▸ **YOUR TASK**
Can you lay out the data from the line containing "Identify the location" through the end as a JSON list of strings, one string per line, with blank lines skipped and the pictures left out?

§ §

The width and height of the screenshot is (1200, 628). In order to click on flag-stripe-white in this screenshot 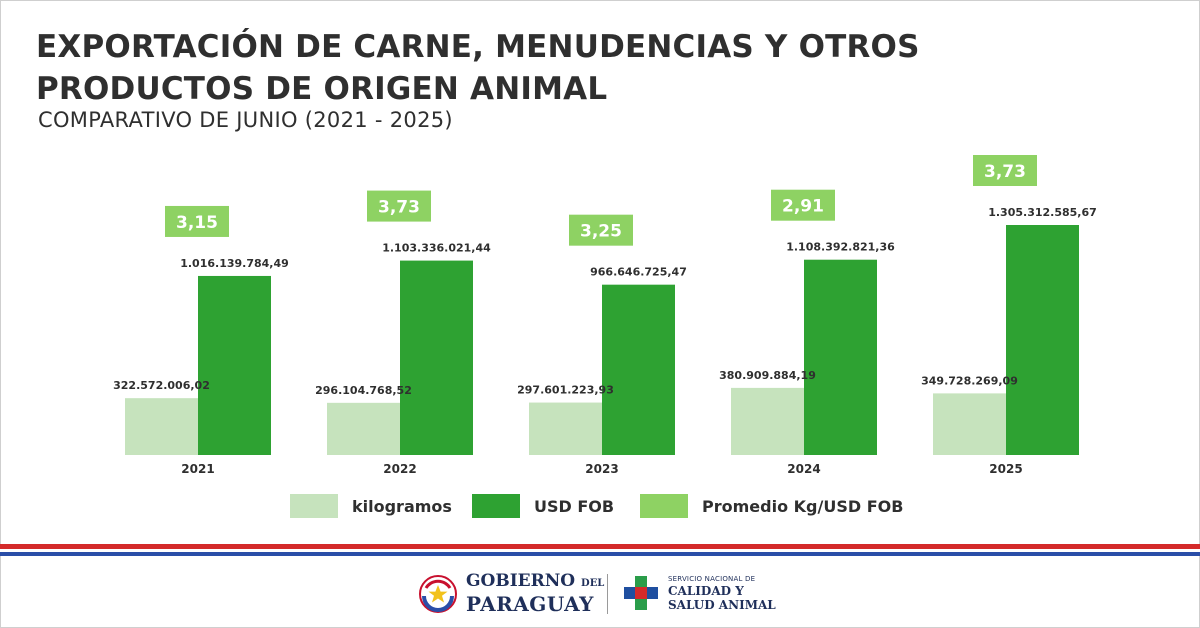, I will do `click(600, 550)`.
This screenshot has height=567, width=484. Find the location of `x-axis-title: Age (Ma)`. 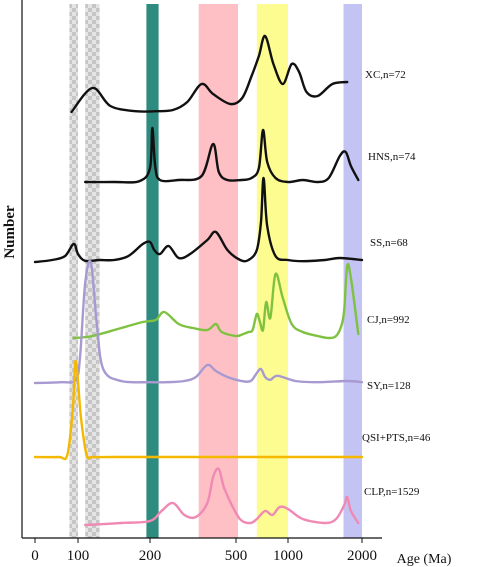

x-axis-title: Age (Ma) is located at coordinates (424, 560).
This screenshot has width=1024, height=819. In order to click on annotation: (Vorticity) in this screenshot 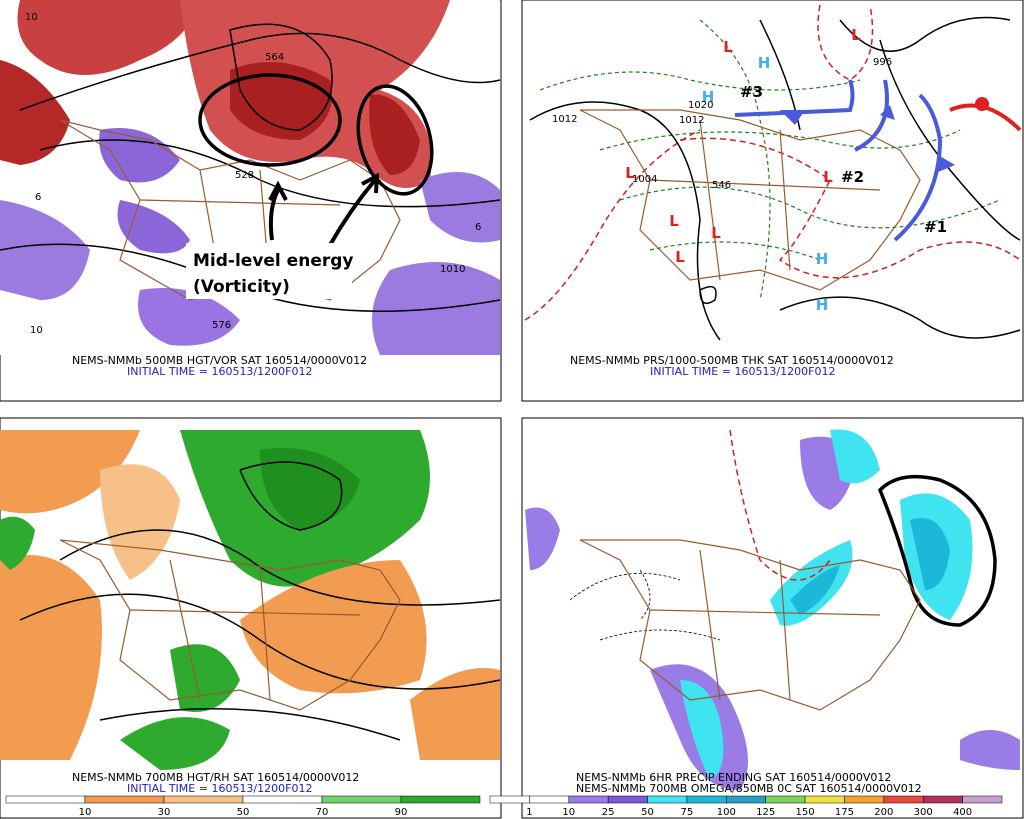, I will do `click(242, 287)`.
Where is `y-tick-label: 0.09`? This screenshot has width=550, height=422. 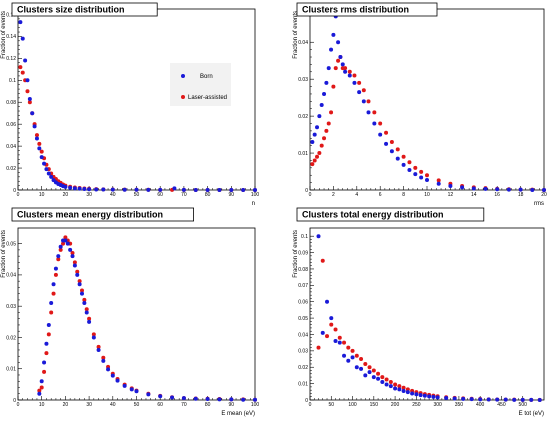 y-tick-label: 0.09 is located at coordinates (303, 253).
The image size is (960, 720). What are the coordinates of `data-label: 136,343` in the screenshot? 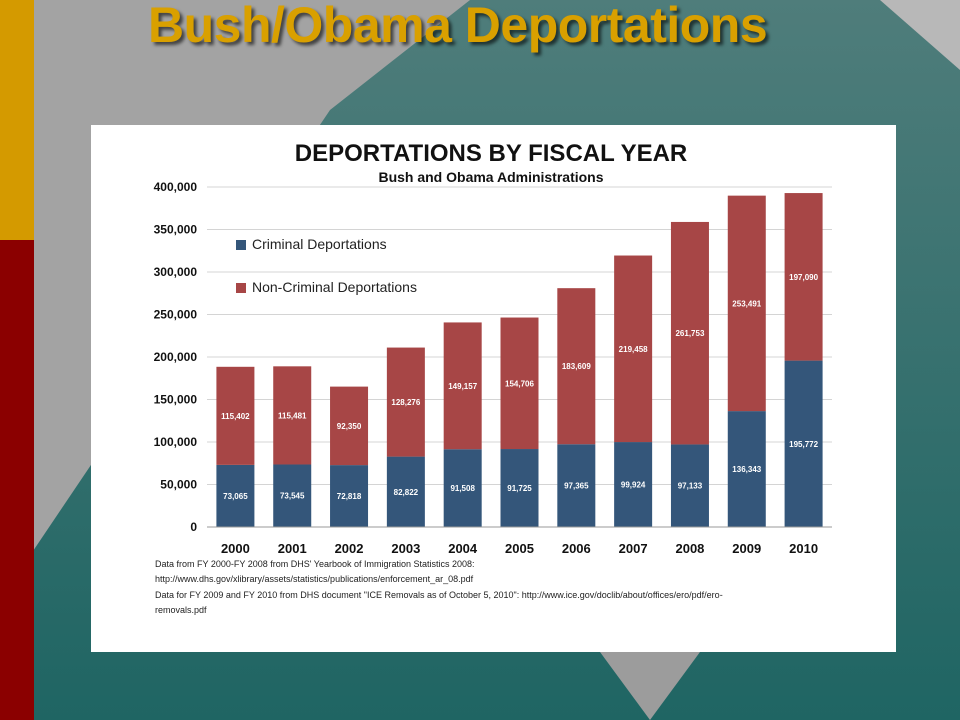 It's located at (746, 470).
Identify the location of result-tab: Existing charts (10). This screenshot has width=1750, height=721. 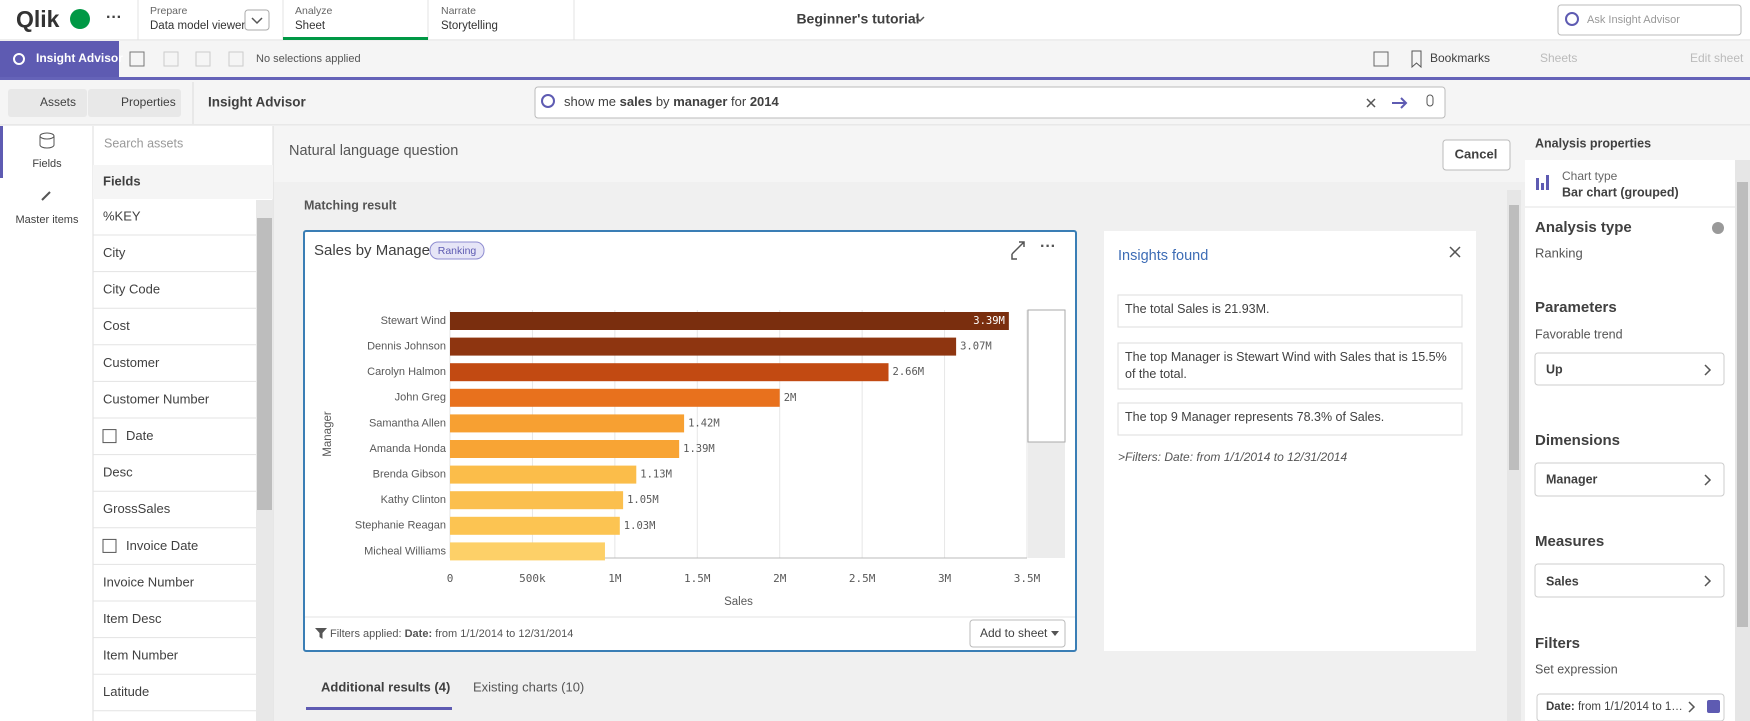
(528, 686).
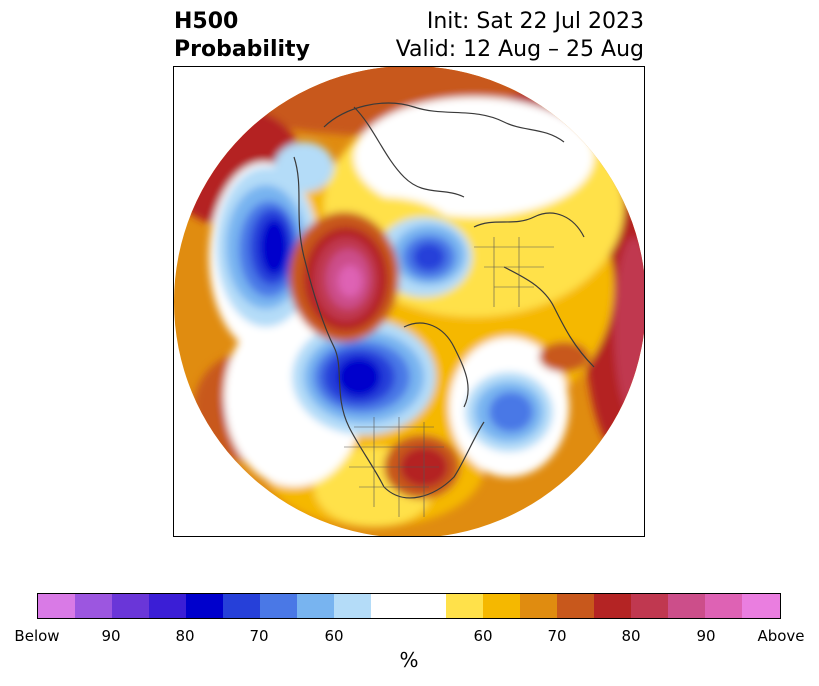  Describe the element at coordinates (37, 636) in the screenshot. I see `colorbar-tick-label: Below` at that location.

§ §

▸ **COMPLETED EXERCISE**
[
  "Identify the location of result-tab: Existing charts (10). This screenshot has width=1750, height=721. ",
  "(528, 686).",
  "  Describe the element at coordinates (37, 636) in the screenshot. I see `colorbar-tick-label: Below` at that location."
]